Stef van Grieken, Cradle’s CEO and co-founder, commented:
“Biological products are one of the biggest tools we can deploy to improve health outcomes and reduce the environmental impact of human consumption. By using generative AI and machine learning to help biologists design and optimise proteins faster and more efficiently, we can help research and development teams innovate faster, spend less and ultimately be more successful in developing new products. In the last year we’ve been focused on demonstrating that our technology can deliver meaningful results and initiating partnerships with a number of true industry leaders. We’re thrilled with the progress to date and are excited to have closed our Series A, which gives us everything we need to build on this momentum, accelerate our growth and onboard more customers to our platform.”
Cradle works closely with Index Ventures Partners Sofia Dolfe and Carlos Gonzalez-Cadenas. Dolfe commented on the news:
“The application of AI in biology will be transformational, helping to solve some of the biggest health and climate challenges.
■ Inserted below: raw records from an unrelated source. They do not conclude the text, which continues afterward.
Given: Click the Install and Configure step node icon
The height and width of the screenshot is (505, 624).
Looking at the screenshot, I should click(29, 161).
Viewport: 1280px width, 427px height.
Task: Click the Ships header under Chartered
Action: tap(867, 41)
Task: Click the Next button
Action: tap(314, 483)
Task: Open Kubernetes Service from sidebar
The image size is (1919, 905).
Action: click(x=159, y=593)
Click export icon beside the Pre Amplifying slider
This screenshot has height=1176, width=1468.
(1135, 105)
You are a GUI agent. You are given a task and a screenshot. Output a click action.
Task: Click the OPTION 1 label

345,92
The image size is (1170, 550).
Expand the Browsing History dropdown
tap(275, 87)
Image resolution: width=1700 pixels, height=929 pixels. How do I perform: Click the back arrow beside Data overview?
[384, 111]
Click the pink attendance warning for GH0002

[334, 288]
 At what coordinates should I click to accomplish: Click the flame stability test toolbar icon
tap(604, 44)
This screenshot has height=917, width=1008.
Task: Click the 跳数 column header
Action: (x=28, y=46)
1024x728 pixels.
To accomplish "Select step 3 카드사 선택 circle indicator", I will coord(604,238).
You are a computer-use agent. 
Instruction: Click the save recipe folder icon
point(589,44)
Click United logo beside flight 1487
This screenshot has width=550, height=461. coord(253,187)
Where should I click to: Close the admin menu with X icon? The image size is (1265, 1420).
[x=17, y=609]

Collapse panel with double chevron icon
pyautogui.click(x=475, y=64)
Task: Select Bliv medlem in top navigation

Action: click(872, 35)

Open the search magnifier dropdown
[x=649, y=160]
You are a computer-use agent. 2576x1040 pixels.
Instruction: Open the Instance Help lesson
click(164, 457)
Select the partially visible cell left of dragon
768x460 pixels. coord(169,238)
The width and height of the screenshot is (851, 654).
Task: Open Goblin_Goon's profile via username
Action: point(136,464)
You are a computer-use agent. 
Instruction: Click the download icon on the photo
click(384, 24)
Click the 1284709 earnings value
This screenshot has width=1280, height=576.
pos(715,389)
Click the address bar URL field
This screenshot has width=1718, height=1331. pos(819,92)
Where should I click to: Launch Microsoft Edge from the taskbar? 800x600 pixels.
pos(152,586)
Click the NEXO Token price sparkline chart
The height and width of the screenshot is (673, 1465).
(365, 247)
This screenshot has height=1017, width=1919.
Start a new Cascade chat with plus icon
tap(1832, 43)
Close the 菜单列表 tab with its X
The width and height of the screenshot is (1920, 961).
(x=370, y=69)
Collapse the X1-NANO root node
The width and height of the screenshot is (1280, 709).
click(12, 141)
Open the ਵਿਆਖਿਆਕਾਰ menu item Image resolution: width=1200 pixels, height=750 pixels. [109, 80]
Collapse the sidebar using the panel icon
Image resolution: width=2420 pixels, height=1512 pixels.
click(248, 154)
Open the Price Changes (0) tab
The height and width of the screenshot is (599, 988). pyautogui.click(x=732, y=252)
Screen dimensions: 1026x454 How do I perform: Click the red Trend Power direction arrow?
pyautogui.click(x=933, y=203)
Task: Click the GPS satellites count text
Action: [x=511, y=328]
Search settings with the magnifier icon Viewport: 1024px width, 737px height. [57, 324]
The early results, from projects run by companies with some of the largest R&D budgets globally, indicate that Cradle's technology is already dramatically accelerating the pace of innovation in a field that will reshape how we produce much of what we consume. The team has continued to rapidly expand the capabilities of its platform to meet significant customer demand. It’s exciting to see how scientists leverage Cradle to design new proteins and advance this emerging field of programming biology."
The funding round was led by Index Ventures with participation from Kindred Capital. Leading angel investors also participated in the round, including Chris Gibson, co-founder and CEO of Recursion and Tom Glocer, former CEO of Thomson Reuters and Lead Director, Merck. Today’s funding takes the total raised by Cradle to date to $33M.